(Task description) Which lines run from the one with "Given: Click the pencil icon on 背景 layer" through the end of the data? Retype them exactly, without pictures.
(Beginning of Task material)
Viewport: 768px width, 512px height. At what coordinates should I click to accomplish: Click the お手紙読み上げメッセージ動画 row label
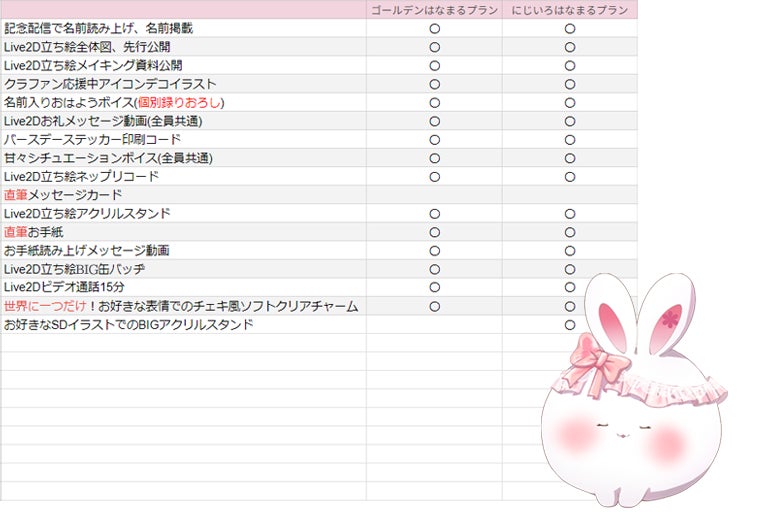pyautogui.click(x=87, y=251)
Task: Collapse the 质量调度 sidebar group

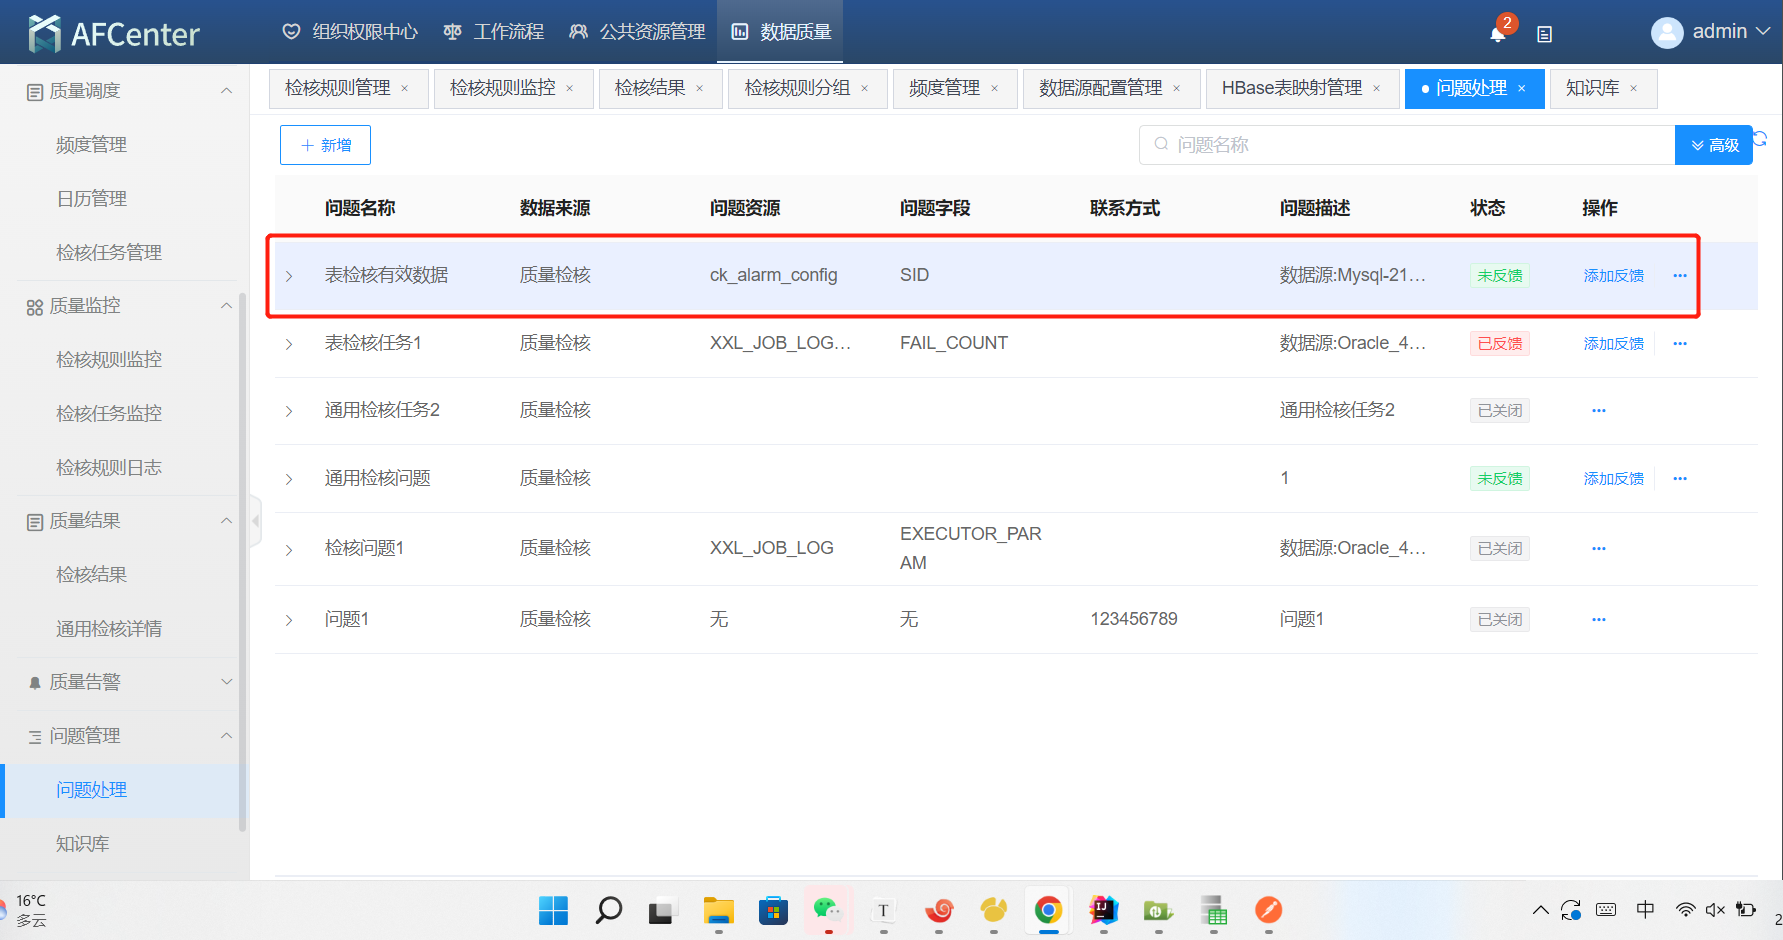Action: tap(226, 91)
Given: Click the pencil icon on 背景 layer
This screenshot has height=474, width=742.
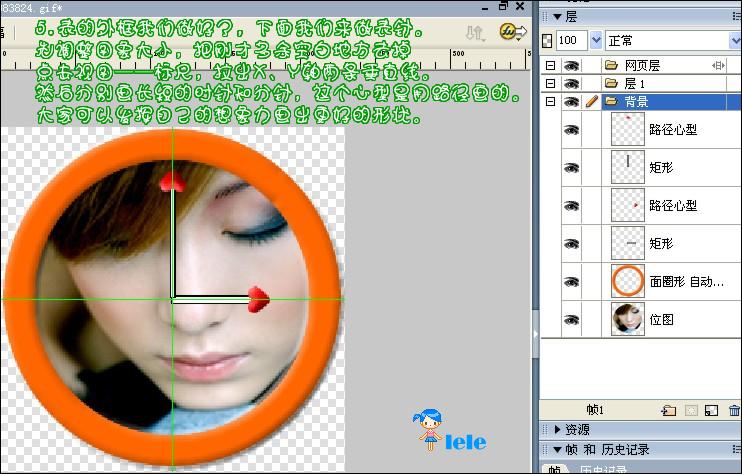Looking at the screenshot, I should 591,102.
(End of Task material)
(The answer)
Given: Click the pencil icon on 背景 layer
This screenshot has height=474, width=742.
Looking at the screenshot, I should 591,102.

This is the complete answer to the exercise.